De-escalation prologues start with BIG ACTION/EVERYONE’S DYING OMG, and then chapter 1 is all “let me take you back to six months ago, when life was totally normal.” This tends to feel gimmicky & can annoy readers, & usually de-escalates tension rather than building it.

Backstory frontload (& world-building frontload in SFF) commonly happens in prologues but can also happen in the early chapters of any story. We don’t need to know everything about characters & the world to invest in the right-now conflict. Alternatives to frontloading your manuscript w/ backstory or world-building: salt it in at points where it can have an immediate effect on some right-now conflict, or at least help set a relevant tone for the scene at hand. This keeps your story from getting bogged down w/ info. Ex: instead of devoting a prologue to the night the curse was laid 16 years ago, start w/ your MC dealing with its aftermath present-day. Running late, he chops through a maze of briars. This curse isn’t only evil, it’s also annoying, he thinks. Salt in a sentence of backstory.

Problem 2 I see most often at the scene level: scenes that don’t change anything. These are stagnant. Neither the main conflict nor any of the subplots (including character growth) evolve in them. Every scene needs to change at least one important story arc, for better or worse.

Problem 3 I see at the scene level: “and thens.” One of my favorite rules of writing says each scene should connect to the next w/ either “but” or “therefore,” NOT “and then.” This will provide a strong chain of cause-&-effect/action-&-consequence, not disconnected events. The but/therefore rule made my own writing SO MUCH better. It’ll tighten your pacing, build tension, keep the reader hooked.
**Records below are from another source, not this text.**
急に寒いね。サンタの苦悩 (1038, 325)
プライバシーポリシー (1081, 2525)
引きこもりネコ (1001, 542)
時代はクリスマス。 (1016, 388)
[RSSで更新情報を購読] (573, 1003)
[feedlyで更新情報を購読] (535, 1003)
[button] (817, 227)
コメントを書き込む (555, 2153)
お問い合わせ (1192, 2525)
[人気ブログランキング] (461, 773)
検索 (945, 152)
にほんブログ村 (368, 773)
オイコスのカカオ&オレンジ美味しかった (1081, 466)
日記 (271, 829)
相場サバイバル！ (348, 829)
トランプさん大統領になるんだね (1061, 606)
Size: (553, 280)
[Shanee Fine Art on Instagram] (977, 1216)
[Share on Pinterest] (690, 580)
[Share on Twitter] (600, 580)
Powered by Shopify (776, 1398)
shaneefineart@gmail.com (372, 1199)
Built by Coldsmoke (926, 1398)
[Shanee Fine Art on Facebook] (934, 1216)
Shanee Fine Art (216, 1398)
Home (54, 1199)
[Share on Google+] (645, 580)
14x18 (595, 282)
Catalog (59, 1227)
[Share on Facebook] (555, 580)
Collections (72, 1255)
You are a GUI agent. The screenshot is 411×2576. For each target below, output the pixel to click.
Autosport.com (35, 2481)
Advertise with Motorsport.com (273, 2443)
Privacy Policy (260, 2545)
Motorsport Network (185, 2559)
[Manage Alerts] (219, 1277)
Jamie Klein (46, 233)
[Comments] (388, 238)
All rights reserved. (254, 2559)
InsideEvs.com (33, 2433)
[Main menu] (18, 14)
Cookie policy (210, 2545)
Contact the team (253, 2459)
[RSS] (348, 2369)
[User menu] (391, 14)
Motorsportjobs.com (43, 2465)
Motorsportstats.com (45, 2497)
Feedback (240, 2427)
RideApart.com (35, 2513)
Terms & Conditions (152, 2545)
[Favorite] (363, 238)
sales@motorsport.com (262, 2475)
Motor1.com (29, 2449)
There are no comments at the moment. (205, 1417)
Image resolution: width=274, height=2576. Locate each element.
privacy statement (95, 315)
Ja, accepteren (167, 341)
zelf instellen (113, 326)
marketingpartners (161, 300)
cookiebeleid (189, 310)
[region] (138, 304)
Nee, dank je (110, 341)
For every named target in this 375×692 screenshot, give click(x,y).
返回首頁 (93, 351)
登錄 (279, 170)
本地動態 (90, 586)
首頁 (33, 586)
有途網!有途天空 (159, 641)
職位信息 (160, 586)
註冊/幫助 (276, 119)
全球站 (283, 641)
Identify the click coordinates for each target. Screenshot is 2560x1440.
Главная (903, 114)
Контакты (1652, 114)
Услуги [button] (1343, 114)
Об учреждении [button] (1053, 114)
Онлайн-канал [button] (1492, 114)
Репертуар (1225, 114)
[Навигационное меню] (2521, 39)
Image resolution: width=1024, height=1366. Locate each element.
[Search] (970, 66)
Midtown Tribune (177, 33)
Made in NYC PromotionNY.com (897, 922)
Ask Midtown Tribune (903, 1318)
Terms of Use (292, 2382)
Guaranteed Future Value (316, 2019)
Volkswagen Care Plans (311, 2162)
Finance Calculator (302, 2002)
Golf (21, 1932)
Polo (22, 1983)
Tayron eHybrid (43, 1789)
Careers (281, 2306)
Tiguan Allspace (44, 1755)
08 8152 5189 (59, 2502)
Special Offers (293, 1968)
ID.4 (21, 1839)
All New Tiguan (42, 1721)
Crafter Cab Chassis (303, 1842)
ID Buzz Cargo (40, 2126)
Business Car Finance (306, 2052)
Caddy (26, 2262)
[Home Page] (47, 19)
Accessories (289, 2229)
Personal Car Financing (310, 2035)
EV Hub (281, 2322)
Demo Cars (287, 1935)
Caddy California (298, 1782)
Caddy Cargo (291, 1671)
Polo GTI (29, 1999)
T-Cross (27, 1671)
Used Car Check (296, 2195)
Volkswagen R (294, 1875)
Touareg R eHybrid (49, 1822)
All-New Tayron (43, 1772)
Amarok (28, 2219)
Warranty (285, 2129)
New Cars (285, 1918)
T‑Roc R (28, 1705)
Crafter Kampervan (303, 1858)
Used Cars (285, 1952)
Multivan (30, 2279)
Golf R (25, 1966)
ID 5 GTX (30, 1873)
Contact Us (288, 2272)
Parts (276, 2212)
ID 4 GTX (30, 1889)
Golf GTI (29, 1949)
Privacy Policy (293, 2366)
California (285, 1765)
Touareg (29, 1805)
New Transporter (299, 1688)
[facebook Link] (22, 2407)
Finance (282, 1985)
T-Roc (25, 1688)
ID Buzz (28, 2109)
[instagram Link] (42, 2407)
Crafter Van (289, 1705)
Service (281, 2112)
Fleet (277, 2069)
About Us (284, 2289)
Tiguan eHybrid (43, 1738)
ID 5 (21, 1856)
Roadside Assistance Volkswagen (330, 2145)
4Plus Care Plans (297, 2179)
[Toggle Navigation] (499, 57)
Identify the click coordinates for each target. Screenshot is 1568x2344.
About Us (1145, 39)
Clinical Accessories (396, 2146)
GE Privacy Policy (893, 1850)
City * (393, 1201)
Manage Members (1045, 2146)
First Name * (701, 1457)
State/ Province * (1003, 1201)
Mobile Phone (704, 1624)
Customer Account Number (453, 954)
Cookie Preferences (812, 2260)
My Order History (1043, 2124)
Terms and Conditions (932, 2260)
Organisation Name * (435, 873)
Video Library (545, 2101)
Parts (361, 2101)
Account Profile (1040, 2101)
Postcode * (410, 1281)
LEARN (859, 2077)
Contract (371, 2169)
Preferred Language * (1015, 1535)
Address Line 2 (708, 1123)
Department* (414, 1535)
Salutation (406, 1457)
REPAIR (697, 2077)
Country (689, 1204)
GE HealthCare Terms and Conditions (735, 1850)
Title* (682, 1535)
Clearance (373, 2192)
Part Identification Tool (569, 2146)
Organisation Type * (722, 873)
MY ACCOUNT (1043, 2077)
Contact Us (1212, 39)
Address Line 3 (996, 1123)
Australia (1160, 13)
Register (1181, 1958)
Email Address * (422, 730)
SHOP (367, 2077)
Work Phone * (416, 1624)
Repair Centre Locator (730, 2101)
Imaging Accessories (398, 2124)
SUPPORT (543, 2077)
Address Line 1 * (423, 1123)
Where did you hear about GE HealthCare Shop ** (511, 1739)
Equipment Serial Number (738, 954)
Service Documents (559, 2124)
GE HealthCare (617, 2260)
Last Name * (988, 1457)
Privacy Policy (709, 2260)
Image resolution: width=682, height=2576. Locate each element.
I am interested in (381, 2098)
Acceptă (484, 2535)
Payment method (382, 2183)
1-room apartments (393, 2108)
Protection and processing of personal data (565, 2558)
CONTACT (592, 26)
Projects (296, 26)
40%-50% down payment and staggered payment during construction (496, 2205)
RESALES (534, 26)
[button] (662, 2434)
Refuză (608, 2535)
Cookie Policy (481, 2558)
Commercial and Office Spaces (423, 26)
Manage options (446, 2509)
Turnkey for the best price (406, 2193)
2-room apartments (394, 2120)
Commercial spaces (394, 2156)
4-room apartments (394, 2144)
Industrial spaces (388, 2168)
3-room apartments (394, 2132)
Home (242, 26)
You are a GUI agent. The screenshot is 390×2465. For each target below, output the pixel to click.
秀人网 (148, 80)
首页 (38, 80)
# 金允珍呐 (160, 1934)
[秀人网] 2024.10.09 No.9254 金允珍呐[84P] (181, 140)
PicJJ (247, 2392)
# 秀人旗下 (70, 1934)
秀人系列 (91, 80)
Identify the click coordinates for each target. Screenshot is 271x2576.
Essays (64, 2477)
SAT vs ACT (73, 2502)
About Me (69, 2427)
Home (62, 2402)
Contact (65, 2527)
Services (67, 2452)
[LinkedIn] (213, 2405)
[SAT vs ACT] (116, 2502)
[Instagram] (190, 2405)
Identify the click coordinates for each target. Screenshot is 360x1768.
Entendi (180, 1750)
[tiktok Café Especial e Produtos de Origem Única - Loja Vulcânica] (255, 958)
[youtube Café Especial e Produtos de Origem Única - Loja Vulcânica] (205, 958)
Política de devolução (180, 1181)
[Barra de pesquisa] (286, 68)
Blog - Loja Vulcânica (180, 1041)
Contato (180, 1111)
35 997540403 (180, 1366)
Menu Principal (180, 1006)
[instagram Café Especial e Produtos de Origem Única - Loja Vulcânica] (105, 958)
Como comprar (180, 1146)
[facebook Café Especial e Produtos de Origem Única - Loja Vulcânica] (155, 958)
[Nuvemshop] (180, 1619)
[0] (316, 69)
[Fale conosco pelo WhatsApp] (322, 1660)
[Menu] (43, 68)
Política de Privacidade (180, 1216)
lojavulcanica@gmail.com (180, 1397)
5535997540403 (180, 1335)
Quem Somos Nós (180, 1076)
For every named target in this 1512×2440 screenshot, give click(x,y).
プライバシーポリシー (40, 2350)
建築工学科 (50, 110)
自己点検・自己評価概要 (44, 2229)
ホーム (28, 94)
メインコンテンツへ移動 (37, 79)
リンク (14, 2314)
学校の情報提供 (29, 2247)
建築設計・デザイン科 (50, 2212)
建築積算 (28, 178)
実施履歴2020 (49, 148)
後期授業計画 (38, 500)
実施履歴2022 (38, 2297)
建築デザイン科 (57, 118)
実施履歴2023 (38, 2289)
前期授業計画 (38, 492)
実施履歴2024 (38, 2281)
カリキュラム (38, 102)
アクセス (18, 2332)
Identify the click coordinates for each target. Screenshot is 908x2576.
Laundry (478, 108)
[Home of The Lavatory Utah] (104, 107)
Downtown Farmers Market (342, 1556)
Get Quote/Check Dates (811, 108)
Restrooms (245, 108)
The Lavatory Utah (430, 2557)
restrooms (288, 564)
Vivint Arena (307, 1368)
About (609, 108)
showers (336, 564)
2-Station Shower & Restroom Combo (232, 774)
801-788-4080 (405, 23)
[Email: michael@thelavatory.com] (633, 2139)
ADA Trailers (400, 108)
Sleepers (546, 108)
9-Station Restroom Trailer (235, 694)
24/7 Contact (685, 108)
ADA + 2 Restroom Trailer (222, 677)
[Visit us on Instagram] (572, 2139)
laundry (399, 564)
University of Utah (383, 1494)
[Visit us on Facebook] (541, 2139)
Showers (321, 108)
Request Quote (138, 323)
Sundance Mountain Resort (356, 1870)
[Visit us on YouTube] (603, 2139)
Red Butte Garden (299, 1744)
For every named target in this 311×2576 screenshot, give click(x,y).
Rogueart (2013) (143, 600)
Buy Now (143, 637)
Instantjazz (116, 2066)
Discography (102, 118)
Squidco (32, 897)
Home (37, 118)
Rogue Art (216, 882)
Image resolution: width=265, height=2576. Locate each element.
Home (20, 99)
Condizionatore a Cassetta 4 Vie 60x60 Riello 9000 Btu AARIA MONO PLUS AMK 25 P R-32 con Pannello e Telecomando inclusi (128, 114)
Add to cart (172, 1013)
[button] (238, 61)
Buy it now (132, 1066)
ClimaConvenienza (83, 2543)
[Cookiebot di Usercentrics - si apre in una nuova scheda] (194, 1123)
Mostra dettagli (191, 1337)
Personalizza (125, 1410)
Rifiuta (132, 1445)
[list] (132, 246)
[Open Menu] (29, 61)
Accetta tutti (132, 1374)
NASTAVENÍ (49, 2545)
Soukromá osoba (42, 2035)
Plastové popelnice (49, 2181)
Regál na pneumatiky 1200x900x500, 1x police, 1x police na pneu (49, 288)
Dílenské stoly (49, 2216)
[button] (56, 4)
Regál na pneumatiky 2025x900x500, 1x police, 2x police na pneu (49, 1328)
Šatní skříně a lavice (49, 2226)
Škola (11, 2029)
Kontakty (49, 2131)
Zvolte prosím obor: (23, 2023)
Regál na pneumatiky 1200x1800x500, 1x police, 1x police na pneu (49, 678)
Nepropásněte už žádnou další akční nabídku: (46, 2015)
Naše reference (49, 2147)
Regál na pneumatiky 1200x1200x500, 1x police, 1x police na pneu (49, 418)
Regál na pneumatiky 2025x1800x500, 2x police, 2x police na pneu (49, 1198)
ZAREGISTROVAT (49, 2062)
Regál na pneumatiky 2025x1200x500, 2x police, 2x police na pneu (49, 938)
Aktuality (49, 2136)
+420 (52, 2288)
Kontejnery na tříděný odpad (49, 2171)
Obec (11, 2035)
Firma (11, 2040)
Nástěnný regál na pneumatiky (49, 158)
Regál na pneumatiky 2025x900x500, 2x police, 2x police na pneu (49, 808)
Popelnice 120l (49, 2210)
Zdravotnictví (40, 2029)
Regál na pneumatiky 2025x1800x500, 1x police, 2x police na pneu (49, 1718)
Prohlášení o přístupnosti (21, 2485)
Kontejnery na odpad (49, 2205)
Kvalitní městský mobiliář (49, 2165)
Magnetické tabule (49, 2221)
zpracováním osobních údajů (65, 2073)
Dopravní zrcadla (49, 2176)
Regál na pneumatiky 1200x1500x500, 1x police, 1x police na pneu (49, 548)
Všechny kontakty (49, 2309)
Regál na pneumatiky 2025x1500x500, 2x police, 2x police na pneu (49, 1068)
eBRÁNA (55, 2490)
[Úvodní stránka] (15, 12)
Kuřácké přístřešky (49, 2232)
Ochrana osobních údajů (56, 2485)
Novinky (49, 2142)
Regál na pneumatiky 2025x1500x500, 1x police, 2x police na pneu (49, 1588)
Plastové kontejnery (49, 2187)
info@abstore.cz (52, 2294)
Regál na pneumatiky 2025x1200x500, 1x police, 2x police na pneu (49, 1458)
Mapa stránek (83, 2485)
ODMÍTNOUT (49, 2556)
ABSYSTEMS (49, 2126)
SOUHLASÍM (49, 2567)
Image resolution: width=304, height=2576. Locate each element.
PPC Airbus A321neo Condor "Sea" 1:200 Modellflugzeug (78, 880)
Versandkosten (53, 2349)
Here’s a link where its creators (the South Park writers) talk about it: The Importance of “Therefore” and “But”: Writing Advice from South Park’s Trey Parker and Matt Stone

Problem 4 at the scene level: the POV character has no goal. Sometimes they’re even just observing and narrating, contributing no action (of whatever sort) of their own. That’s disengaging for readers. In most cases, the POV character should always have some sort of goal in each scene. Get information, sneak somewhere, etc. I talk a lot about characters needing to have agency for the big-picture story, but they need it at the small-scale level too. If your story has multiple POVs and you’re having a tough time deciding who should be the POV for which scene, a good rule of thumb is that whoever has the most at stake in that scene or is changed the most by it should be its narrator.

Last problem I see most frequently at the scene level: weak or nonexistent hooks. Hooks are events, lines of interiority, dialogue, plot twists, reminders of dangling story questions, just about anything you put at the very end of a scene/chapter to push readers to keep reading. Hooks can be a HUGE tool to make your story feel addictive and un-put-downable. Used wrong, or if you use the exact same kind too frequently, or get too gimmicky (ie, arbitrary or quickly-resolved plot twists), they can work against you though.